• Your assignment: What follows is a listing; repeat exactly, and only, its lines from the one holding "Click the Possession (%) row label" through the last, leaving any pictures out.

━━ Records shown

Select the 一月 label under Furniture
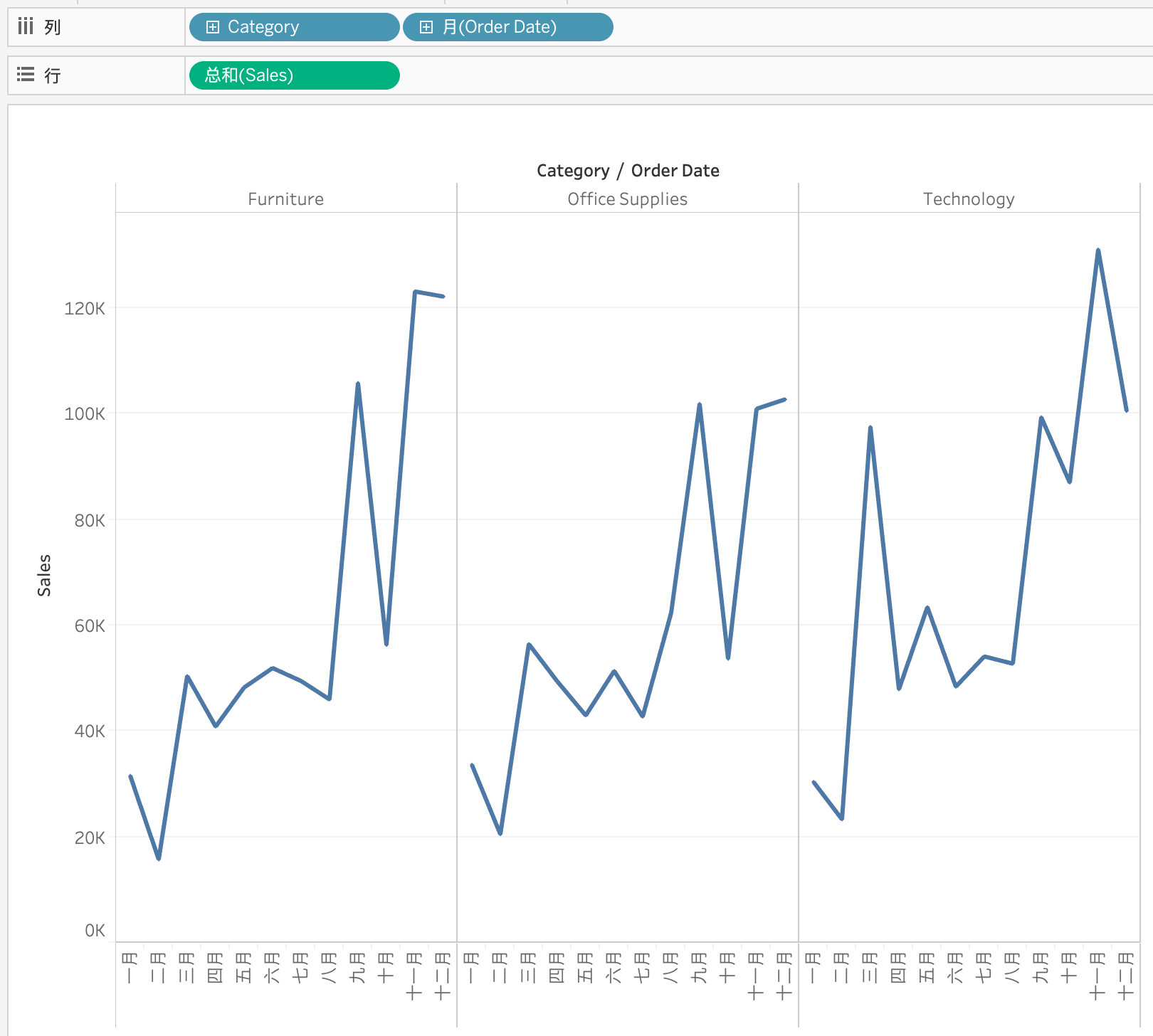This screenshot has width=1153, height=1036. [130, 968]
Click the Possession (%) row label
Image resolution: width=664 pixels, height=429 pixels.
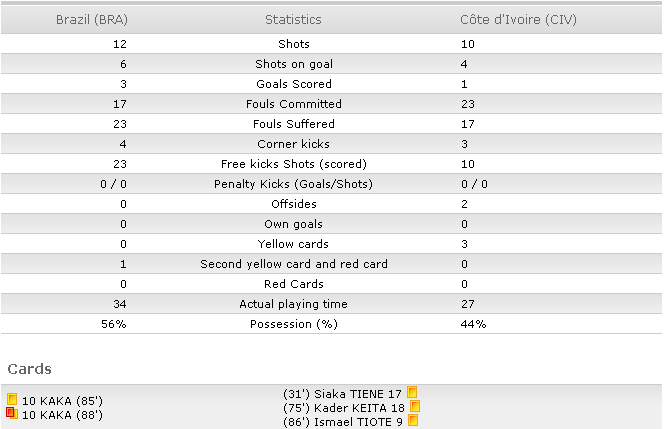point(294,324)
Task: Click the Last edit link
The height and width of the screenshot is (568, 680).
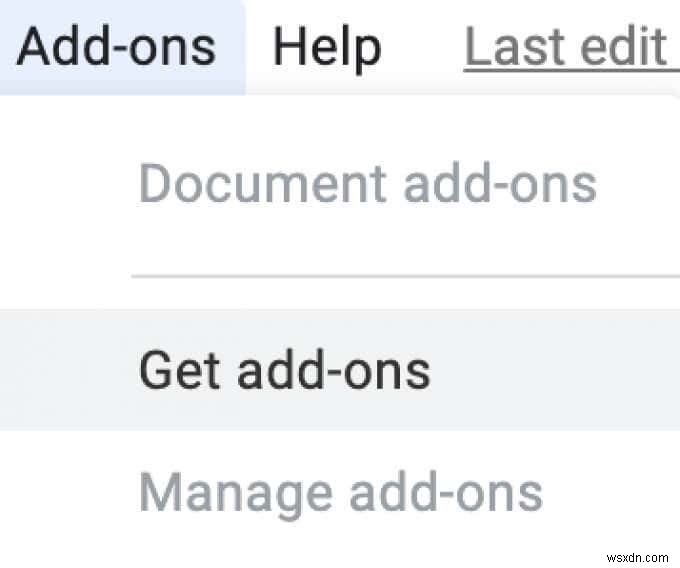Action: tap(566, 46)
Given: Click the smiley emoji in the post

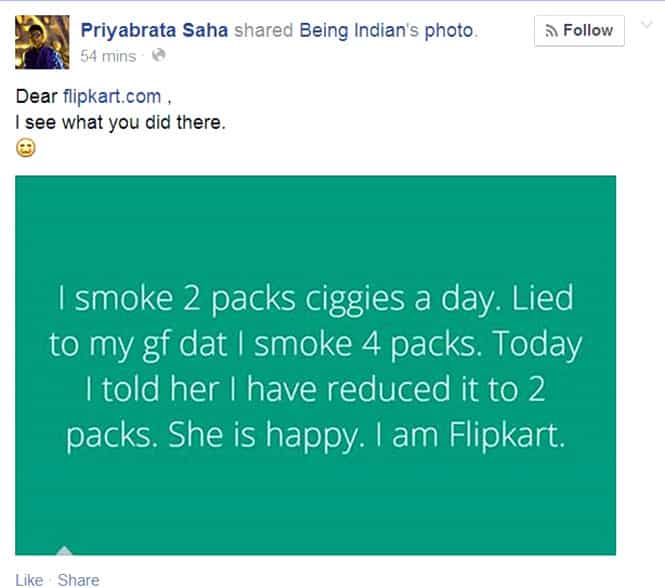Looking at the screenshot, I should (26, 148).
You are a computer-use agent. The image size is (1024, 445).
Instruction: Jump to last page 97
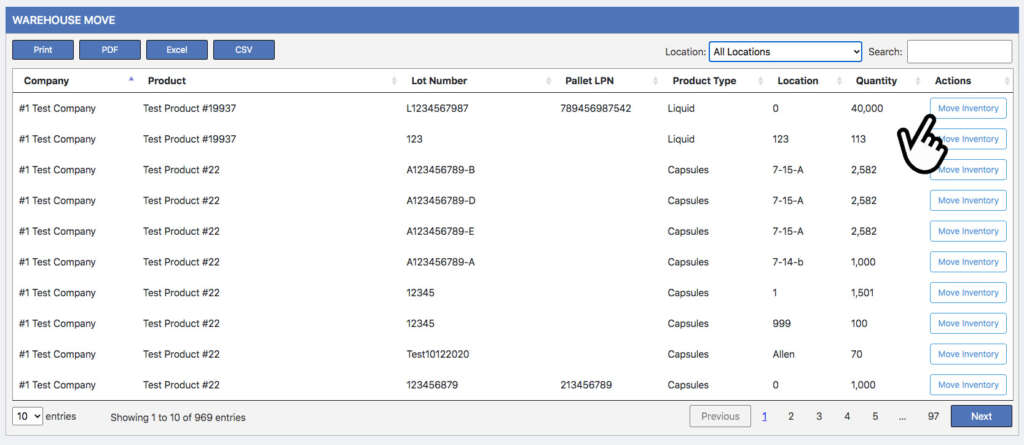tap(932, 416)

━━━━

• Solution to this task:
Click the Possession (%) row label
Image resolution: width=664 pixels, height=429 pixels.
point(294,324)
Task: Click the Last edit link
The height and width of the screenshot is (568, 680).
Action: tap(566, 46)
Given: Click the smiley emoji in the post

Looking at the screenshot, I should (26, 148).
You are a computer-use agent. The image size is (1024, 445).
Instruction: Jump to last page 97
tap(932, 416)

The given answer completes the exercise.